Adam Beardsworth, No Place Like

 

Loons

At night with the windows opened
you hear them on the river,

their backs mirror the stars,
their deranged cries are the crack in a

cellar door you want to peek down,
maybe test the creaky steps,

compelled by the awful need to
prove something is down there,

a shape hidden in the milky black. But
you won’t. It is better not to know there

is nothing, an empty river. Better still
not to be called home by the lunatic cry.

I was fortunate over the weekend to hear Corner Brook, Newfoundland poet Adam Beardsworth read from his full-length poetry debut, No Place Like (Kentville NS: Gaspereau Press, 2023), as part of the Horseshoe Literary Festival. Set in three sections of first-person lyrics—“Home,” “Earth” and Sky”—No Place Like offer a meditative series of descriptive landscapes, populated by such as Robinson Jeffers, border towns, sanctuaries, how to survive a bear attack, youthful folly and suburban sprawl. “Traffic flows downstream,” he writes, as part of “Biography of a Morning,” “past salmon // fighting the current, past anglers lashing the rip / with flies, jonesing for the hit that assures // man’s dominion over things.” There is a storytelling shade to his poems, one that is deeply intimate, focusing a foundation of ecopoetic around memory, moments and domestic matters. “The day I returned from school to find / you crying at the kitchen table / next to the canary’s empty cage,” he writes, to open the short sequence “Sanctuary,” “I learned that happiness is a glass / made of shards.”

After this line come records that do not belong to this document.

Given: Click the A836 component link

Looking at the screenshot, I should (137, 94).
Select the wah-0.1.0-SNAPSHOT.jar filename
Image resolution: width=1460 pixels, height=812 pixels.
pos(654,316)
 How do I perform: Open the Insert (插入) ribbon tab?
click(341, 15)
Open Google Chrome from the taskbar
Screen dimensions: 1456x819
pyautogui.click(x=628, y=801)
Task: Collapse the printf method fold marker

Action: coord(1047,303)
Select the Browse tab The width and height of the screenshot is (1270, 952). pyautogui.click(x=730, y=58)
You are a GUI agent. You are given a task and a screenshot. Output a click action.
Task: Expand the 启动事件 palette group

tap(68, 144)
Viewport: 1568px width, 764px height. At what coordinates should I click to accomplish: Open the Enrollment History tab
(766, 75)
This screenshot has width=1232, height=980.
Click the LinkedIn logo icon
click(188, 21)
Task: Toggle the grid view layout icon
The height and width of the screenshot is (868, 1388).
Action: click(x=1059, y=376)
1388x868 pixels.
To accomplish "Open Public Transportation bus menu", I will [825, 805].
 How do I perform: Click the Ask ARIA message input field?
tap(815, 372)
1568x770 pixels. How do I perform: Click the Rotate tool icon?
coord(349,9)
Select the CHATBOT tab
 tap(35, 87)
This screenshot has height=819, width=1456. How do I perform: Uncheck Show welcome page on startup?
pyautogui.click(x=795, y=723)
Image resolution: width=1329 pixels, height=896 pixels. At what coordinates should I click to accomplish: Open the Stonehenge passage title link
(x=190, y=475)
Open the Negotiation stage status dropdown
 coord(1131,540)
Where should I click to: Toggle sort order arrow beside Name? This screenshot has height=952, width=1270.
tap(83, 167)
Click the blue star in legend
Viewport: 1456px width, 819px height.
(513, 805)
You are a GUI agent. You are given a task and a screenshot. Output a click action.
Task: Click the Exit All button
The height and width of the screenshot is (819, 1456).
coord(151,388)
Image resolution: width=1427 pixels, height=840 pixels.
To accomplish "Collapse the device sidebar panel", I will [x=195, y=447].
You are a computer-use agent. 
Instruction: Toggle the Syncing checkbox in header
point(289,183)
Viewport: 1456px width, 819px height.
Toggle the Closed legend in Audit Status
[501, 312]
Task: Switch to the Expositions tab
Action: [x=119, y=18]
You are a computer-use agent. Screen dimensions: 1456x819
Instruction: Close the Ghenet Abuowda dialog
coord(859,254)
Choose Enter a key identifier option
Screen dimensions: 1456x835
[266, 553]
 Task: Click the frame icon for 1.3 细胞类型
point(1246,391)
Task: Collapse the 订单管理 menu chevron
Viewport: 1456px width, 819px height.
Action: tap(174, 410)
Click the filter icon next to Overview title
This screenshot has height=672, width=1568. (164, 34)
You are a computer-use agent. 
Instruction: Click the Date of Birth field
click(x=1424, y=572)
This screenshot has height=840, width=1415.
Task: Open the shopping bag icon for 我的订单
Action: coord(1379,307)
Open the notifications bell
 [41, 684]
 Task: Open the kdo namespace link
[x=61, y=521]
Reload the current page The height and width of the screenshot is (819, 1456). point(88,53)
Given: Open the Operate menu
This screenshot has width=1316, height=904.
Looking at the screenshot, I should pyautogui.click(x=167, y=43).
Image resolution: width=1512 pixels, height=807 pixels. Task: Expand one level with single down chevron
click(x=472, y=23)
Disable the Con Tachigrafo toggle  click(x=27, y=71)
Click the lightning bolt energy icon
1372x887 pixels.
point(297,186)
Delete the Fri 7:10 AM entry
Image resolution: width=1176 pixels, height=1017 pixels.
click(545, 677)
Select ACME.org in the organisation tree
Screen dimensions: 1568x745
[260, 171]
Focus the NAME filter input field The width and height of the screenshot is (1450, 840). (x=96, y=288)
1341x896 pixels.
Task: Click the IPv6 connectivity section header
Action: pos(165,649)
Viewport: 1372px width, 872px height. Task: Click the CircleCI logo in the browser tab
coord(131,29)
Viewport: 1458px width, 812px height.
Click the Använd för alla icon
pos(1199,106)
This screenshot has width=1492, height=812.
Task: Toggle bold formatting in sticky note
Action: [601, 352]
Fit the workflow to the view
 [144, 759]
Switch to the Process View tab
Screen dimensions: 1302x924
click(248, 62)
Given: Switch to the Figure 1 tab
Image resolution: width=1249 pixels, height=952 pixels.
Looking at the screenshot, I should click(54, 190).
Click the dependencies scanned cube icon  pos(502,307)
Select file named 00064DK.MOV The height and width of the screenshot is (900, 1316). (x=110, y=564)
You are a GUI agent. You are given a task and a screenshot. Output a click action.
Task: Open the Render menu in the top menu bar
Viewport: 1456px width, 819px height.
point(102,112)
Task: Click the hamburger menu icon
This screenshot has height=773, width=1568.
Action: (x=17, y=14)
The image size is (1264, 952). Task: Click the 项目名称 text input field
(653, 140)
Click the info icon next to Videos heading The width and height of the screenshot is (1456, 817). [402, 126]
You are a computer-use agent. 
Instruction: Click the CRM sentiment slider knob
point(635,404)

Beardsworth composes poems in a combination of short phrases and long, languid sentences that lope across line breaks, stanzas and a deep earnestness, one that provides a comforting voice, even across multiple threads of elegy, and poems acknowledging a multitude of losses, from the personal to the ecological. “Beheaded, birds / flew from my neck,” he writes, to open the poem “Elegy,” “warblers, thrushes, hosts of / sparrows, startlings murmured // the shape of an empty heart.” He writes of fathers and sons, and of a beer at the pub, offering fresh meaning and insight across familiar realms. One of the highlights to the collection is the elegy “Buttercups,” that ends: “a reminder / of the day our lives diverged as you walked into the family / life that fitted like a knitted sweater, as if to say you still // remembered life before that day, carefree and careless, / but what mattered came after, and as this dawns I feel / your hand on my shoulder, pulling me out of the dark // one last time, pointing me towards my son still sitting / in the sandbox, holding a fresh-picked buttercup to my / bearded chin and smiling, wondering where I have been.”